[Stored data]
'''

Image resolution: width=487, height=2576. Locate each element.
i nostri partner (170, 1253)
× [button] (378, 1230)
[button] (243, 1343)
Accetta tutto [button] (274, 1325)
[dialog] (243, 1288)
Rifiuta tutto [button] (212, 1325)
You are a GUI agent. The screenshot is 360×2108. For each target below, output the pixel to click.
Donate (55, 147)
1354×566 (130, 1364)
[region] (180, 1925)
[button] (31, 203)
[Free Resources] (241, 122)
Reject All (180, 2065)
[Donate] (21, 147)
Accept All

'''

■ EXERCISE
Transcribe every line of the records, keeping each one exact.

■ WRITTEN RESPONSE
Image resolution: width=487, height=2576. Locate each element.
i nostri partner (170, 1253)
× [button] (378, 1230)
[button] (243, 1343)
Accetta tutto [button] (274, 1325)
[dialog] (243, 1288)
Rifiuta tutto [button] (212, 1325)
You are a GUI agent. The screenshot is 360×2108. For each target below, output the pixel to click.
Donate (55, 147)
1354×566 (130, 1364)
[region] (180, 1925)
[button] (31, 203)
[Free Resources] (241, 122)
Reject All (180, 2065)
[Donate] (21, 147)
Accept All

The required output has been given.